GRI 102: Climate Change
GRI 102: Climate Change, which integrates and revises content from most of GRI 305: Emissions and the Disclosure 201-2: Financial implications and other risks and opportunities due to climate change, focuses on how organizations influence the climate and how they manage these influences. This standard introduces several critical features and objectives, such as reporting on how climate mitigation and adaptation plans impact workers, communities, and vulnerable groups. This adds a crucial social equity dimension to climate action, ensuring businesses address human impacts alongside environmental ones.
GRI 103: Energy
GRI 103: Energy, which completely replaces GRI 302: Energy, enables an organization to publicly disclose its most significant energy-related impacts and how it manages them. This standard reflects an enhanced comprehension of how energy use influences climate change and aligns with pressing global commitments to mitigate climate change, consistent with IPCC recommendations and the Paris Agreement goals. This will enable organizations to disclose on energy consumption, reduction, efficiency, and renewable energy sources with a focus on impacts associated with energy consumption and transition to renewables.
Interoperability
Both standards are designed to work seamlessly with other major frameworks like the ISSB's IFRS S2, the EU's ESRS (under CSRD), and the Science Based Targets initiative (SBTi). This helps reduce reporting duplication for multinational companies.
Practical Implications: Challenges & Opportunities
Implementing these new standards includes challenges and advantages.
Challenges:
- Increased Data Demands: Companies will need to collect more data on energy, value chain impacts, and social dimensions.

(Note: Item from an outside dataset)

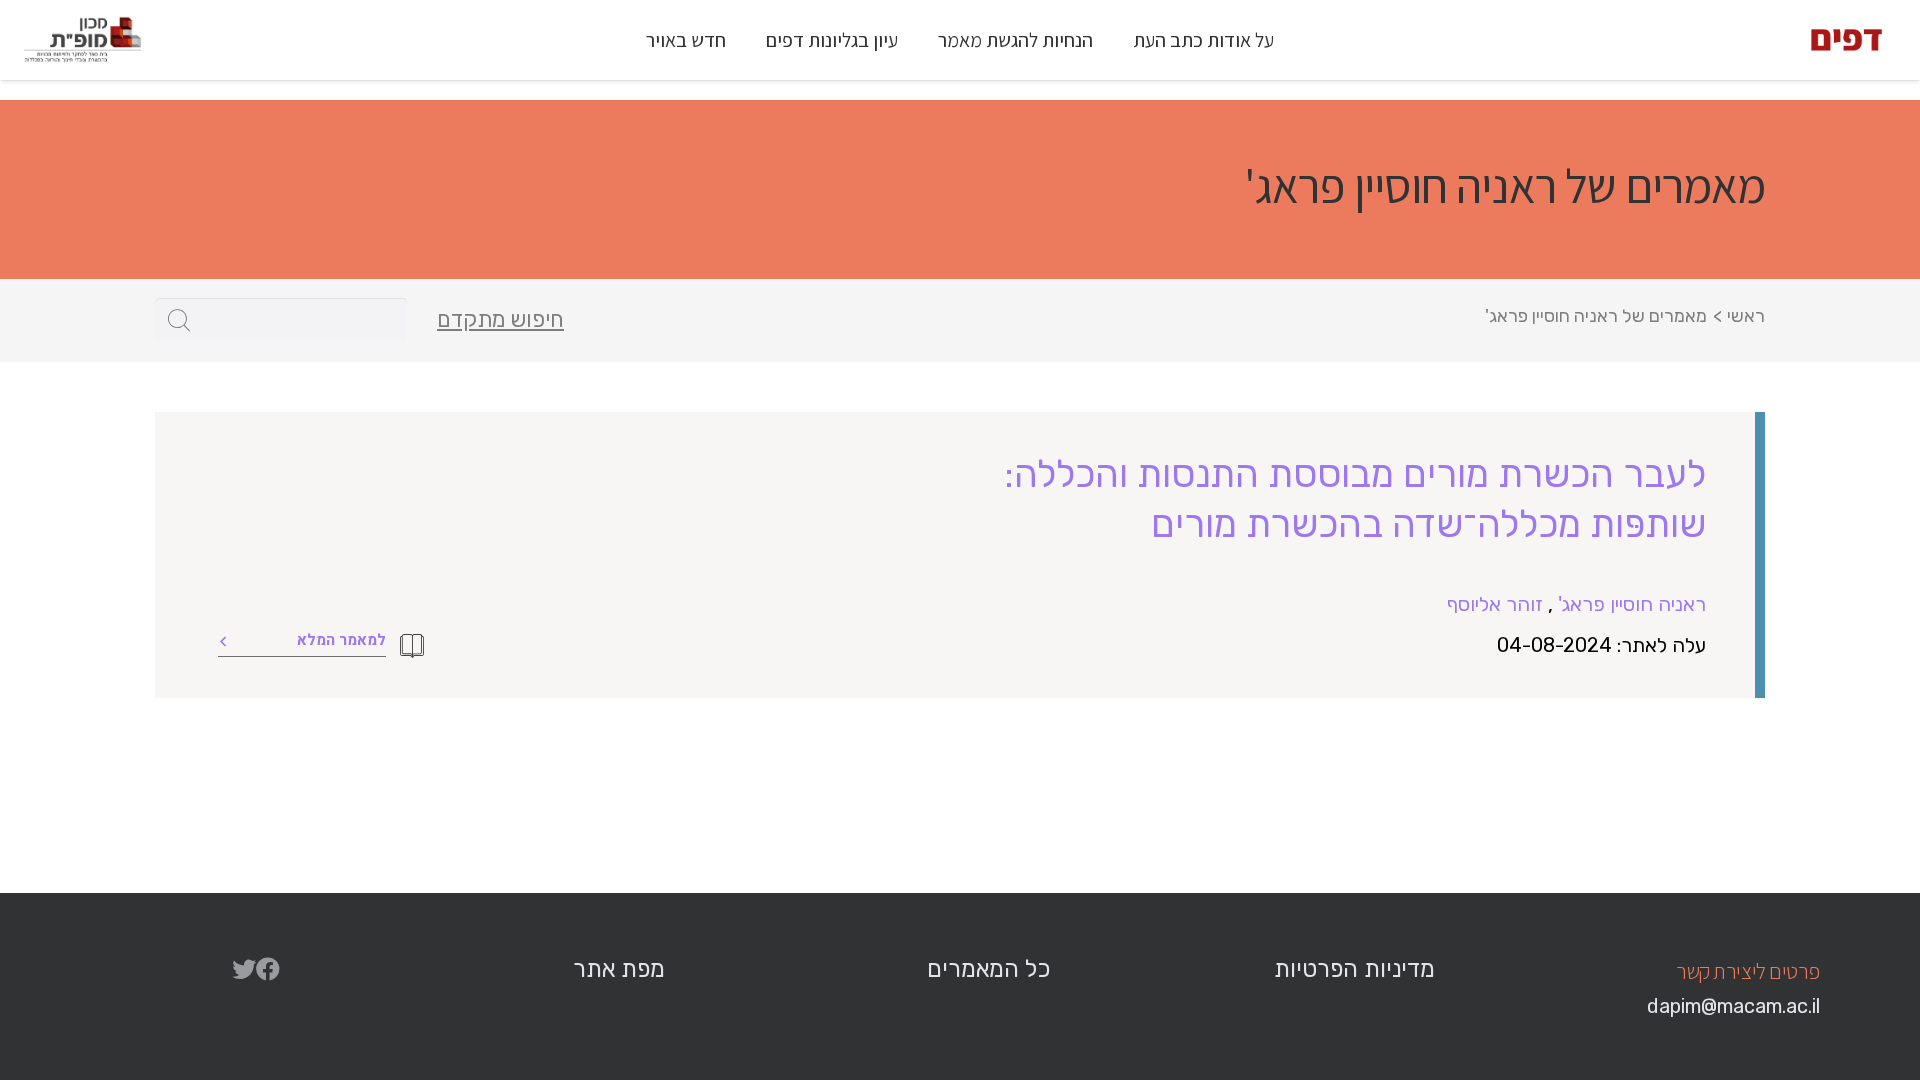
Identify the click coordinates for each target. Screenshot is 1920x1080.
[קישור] (1846, 40)
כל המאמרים (988, 969)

- Robust Data Systems: Upgrading existing systems or investing in new ESG software is crucial for managing this data accurately and efficiently.
- Cross-Functional Collaboration: Success hinges on coordination between different teams.

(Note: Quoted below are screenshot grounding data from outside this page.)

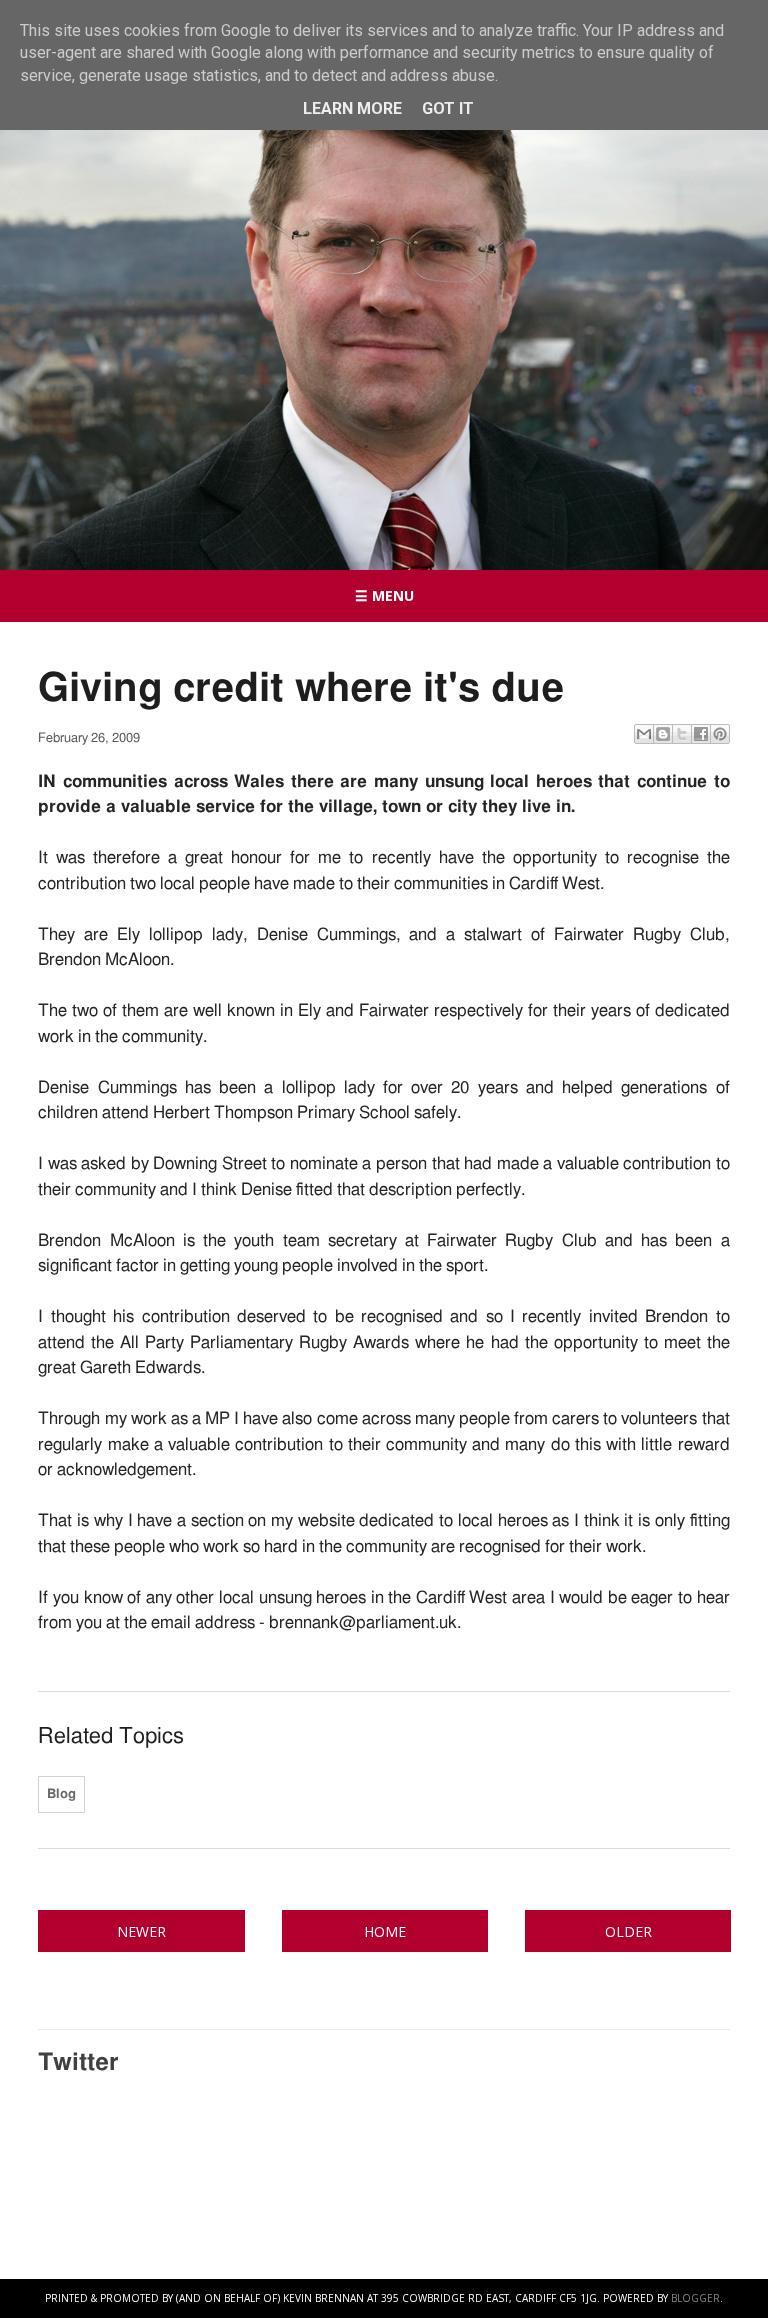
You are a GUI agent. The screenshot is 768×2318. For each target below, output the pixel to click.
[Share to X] (682, 734)
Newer (141, 1931)
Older (628, 1931)
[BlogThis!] (663, 734)
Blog (61, 1794)
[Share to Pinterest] (720, 734)
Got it (448, 108)
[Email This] (644, 734)
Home (385, 1931)
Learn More (352, 108)
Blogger (695, 2298)
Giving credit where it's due (301, 689)
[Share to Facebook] (701, 734)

- Supply Chain Pressure: Large companies will need to engage with suppliers, including SMEs, to gather necessary value chain data.
Opportunities:
- Enhanced Credibility & Transparency: Detailed reporting builds trust with investors, customers, and regulators.
- Future-Proofing Reporting: Aligning with these leading standards ensures your reporting meets evolving global expectations.
- Improved Decision-Making: Deeper insights into energy use and climate impacts enable better strategic planning and risk management.
- Leadership in Climate Action: Proactive adoption positions companies as leaders in sustainable business practices.
Your Next Steps
To prepare effectively, businesses should:
- Assess Readiness: Evaluate current reporting processes and data systems against the new GRI 102 and 103 requirements.
- Invest in Systems: Consider ESG software to streamline data collection, ensure accuracy, and support alignment with multiple frameworks.
- Refine Strategy: Integrate transition principles into climate mitigation and adaptation plans, aligning targets with global scientific consensus.
- Stay Informed: Keep an eye on updates from GRI and other standard-setters to leverage interoperability and maintain compliance.
Conclusion
The new GRI Climate Change and Energy Standards can be powerful tools for driving meaningful climate action and corporate accountability. By adopting these standards, organizations can meet stakeholder demands and assess their impacts and costs, which must be addressed efficiently to ensure greater savings. It's a strategic move that enhances credibility, fosters trust, and accelerates growth.